WORK INSTRUCTION. Reproduce all of the entries below exactly, without a single change.

INPUT.
+++
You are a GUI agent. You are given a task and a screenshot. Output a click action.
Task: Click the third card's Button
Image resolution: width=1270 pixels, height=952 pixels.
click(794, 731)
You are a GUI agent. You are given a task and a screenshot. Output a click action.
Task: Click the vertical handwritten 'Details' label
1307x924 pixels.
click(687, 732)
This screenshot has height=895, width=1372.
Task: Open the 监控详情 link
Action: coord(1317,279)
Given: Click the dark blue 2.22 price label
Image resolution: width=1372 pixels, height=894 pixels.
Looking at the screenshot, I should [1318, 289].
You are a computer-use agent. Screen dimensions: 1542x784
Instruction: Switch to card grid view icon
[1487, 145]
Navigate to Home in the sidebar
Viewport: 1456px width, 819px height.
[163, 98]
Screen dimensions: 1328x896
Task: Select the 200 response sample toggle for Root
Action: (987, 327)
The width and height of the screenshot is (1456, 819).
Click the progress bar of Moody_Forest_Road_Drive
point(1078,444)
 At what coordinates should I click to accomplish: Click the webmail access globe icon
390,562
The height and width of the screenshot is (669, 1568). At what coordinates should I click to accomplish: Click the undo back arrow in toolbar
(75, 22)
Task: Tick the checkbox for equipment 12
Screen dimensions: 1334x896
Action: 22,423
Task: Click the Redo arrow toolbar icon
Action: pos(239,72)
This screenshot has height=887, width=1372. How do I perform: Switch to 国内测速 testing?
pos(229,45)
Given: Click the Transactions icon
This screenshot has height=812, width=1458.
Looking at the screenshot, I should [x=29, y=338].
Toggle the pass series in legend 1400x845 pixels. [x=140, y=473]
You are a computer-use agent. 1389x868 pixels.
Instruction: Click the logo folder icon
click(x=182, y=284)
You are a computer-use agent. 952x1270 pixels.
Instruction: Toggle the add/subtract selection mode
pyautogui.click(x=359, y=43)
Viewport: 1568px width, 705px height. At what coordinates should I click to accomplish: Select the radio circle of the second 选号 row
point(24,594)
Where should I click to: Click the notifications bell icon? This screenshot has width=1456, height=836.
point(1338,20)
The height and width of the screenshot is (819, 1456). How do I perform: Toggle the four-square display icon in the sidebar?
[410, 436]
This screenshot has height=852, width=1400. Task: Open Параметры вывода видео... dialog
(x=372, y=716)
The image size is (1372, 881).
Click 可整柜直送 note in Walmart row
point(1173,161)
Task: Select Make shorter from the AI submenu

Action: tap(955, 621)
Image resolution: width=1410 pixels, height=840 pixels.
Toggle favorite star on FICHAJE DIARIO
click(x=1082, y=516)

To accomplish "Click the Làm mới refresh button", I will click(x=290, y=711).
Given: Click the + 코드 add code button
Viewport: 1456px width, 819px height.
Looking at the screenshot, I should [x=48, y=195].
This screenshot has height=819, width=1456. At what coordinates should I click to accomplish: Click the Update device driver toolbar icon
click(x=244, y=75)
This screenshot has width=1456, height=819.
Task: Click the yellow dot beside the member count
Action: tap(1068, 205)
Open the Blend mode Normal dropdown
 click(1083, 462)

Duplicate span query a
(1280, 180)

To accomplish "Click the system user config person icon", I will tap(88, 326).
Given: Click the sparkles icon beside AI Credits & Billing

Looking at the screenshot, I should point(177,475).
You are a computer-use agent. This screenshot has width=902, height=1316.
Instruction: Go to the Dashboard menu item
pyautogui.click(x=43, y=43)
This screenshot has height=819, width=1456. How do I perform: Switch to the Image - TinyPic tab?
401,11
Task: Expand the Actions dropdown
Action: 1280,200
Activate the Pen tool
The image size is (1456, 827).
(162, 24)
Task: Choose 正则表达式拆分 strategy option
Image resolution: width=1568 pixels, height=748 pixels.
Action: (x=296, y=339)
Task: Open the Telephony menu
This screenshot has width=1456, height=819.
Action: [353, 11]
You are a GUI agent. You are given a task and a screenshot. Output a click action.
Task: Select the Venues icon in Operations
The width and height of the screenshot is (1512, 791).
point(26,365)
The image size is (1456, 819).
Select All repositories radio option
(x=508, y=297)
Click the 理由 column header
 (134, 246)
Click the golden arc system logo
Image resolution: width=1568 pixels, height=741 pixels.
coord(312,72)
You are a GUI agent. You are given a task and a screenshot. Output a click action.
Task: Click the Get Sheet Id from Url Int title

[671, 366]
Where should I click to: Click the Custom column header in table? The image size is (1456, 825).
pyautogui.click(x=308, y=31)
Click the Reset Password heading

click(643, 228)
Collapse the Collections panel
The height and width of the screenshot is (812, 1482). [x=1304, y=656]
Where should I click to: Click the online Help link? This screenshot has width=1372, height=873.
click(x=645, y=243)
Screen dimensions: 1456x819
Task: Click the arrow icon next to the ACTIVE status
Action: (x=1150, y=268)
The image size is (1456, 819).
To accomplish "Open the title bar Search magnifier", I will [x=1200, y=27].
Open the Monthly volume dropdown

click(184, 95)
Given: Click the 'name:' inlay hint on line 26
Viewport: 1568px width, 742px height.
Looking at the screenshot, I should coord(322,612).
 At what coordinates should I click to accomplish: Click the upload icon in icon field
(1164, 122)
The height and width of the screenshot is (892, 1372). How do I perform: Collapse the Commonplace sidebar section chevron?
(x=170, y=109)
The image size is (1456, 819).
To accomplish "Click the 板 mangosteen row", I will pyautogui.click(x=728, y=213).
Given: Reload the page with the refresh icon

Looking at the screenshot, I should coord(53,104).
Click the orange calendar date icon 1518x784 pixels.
+++
WRITTEN SOLUTION.
You are a GUI agent. You are given a task and a screenshot. Output a click action.
Task: Click the third card's Button
Image resolution: width=1270 pixels, height=952 pixels.
click(794, 731)
You are a GUI agent. You are given a task and a screenshot. Output a click action.
Task: Click the vertical handwritten 'Details' label
1307x924 pixels.
click(687, 732)
This screenshot has height=895, width=1372.
Task: Open the 监控详情 link
Action: coord(1317,279)
Given: Click the dark blue 2.22 price label
Image resolution: width=1372 pixels, height=894 pixels.
Looking at the screenshot, I should [1318, 289].
You are a computer-use agent. Screen dimensions: 1542x784
Instruction: Switch to card grid view icon
[1487, 145]
Navigate to Home in the sidebar
Viewport: 1456px width, 819px height.
[163, 98]
Screen dimensions: 1328x896
Task: Select the 200 response sample toggle for Root
Action: (987, 327)
The width and height of the screenshot is (1456, 819).
Click the progress bar of Moody_Forest_Road_Drive
point(1078,444)
 At what coordinates should I click to accomplish: Click the webmail access globe icon
390,562
The height and width of the screenshot is (669, 1568). At what coordinates should I click to accomplish: Click the undo back arrow in toolbar
(75, 22)
Task: Tick the checkbox for equipment 12
Screen dimensions: 1334x896
Action: 22,423
Task: Click the Redo arrow toolbar icon
Action: pos(239,72)
This screenshot has height=887, width=1372. How do I perform: Switch to 国内测速 testing?
pos(229,45)
Given: Click the Transactions icon
This screenshot has height=812, width=1458.
Looking at the screenshot, I should [x=29, y=338].
Toggle the pass series in legend 1400x845 pixels. [x=140, y=473]
You are a computer-use agent. 1389x868 pixels.
Instruction: Click the logo folder icon
click(x=182, y=284)
You are a computer-use agent. 952x1270 pixels.
Instruction: Toggle the add/subtract selection mode
pyautogui.click(x=359, y=43)
Viewport: 1568px width, 705px height. At what coordinates should I click to accomplish: Select the radio circle of the second 选号 row
point(24,594)
Where should I click to: Click the notifications bell icon? This screenshot has width=1456, height=836.
point(1338,20)
The height and width of the screenshot is (819, 1456). How do I perform: Toggle the four-square display icon in the sidebar?
[410, 436]
This screenshot has height=852, width=1400. Task: Open Параметры вывода видео... dialog
(x=372, y=716)
The image size is (1372, 881).
Click 可整柜直送 note in Walmart row
point(1173,161)
Task: Select Make shorter from the AI submenu

Action: tap(955, 621)
Image resolution: width=1410 pixels, height=840 pixels.
Toggle favorite star on FICHAJE DIARIO
click(x=1082, y=516)

To accomplish "Click the Làm mới refresh button", I will click(x=290, y=711).
Given: Click the + 코드 add code button
Viewport: 1456px width, 819px height.
Looking at the screenshot, I should [x=48, y=195].
This screenshot has height=819, width=1456. At what coordinates should I click to accomplish: Click the Update device driver toolbar icon
click(x=244, y=75)
This screenshot has width=1456, height=819.
Task: Click the yellow dot beside the member count
Action: tap(1068, 205)
Open the Blend mode Normal dropdown
 click(1083, 462)

Duplicate span query a
(1280, 180)

To accomplish "Click the system user config person icon", I will tap(88, 326).
Given: Click the sparkles icon beside AI Credits & Billing

Looking at the screenshot, I should point(177,475).
You are a computer-use agent. This screenshot has width=902, height=1316.
Instruction: Go to the Dashboard menu item
pyautogui.click(x=43, y=43)
This screenshot has height=819, width=1456. How do I perform: Switch to the Image - TinyPic tab?
401,11
Task: Expand the Actions dropdown
Action: 1280,200
Activate the Pen tool
The image size is (1456, 827).
(162, 24)
Task: Choose 正则表达式拆分 strategy option
Image resolution: width=1568 pixels, height=748 pixels.
Action: (x=296, y=339)
Task: Open the Telephony menu
This screenshot has width=1456, height=819.
Action: [353, 11]
You are a GUI agent. You are given a task and a screenshot. Output a click action.
Task: Select the Venues icon in Operations
The width and height of the screenshot is (1512, 791).
point(26,365)
The image size is (1456, 819).
Select All repositories radio option
(x=508, y=297)
Click the 理由 column header
 (134, 246)
Click the golden arc system logo
Image resolution: width=1568 pixels, height=741 pixels.
coord(312,72)
You are a GUI agent. You are given a task and a screenshot. Output a click action.
Task: Click the Get Sheet Id from Url Int title

[671, 366]
Where should I click to: Click the Custom column header in table? The image size is (1456, 825).
pyautogui.click(x=308, y=31)
Click the Reset Password heading

click(643, 228)
Collapse the Collections panel
The height and width of the screenshot is (812, 1482). [x=1304, y=656]
Where should I click to: Click the online Help link? This screenshot has width=1372, height=873.
click(x=645, y=243)
Screen dimensions: 1456x819
Task: Click the arrow icon next to the ACTIVE status
Action: (x=1150, y=268)
The image size is (1456, 819).
To accomplish "Open the title bar Search magnifier", I will [x=1200, y=27].
Open the Monthly volume dropdown

click(184, 95)
Given: Click the 'name:' inlay hint on line 26
Viewport: 1568px width, 742px height.
Looking at the screenshot, I should coord(322,612).
 At what coordinates should I click to accomplish: Click the upload icon in icon field
(1164, 122)
The height and width of the screenshot is (892, 1372). How do I perform: Collapse the Commonplace sidebar section chevron?
(x=170, y=109)
The image size is (1456, 819).
To accomplish "Click the 板 mangosteen row", I will pyautogui.click(x=728, y=213).
Given: Reload the page with the refresh icon

Looking at the screenshot, I should coord(53,104).
Click the orange calendar date icon 1518x784 pixels.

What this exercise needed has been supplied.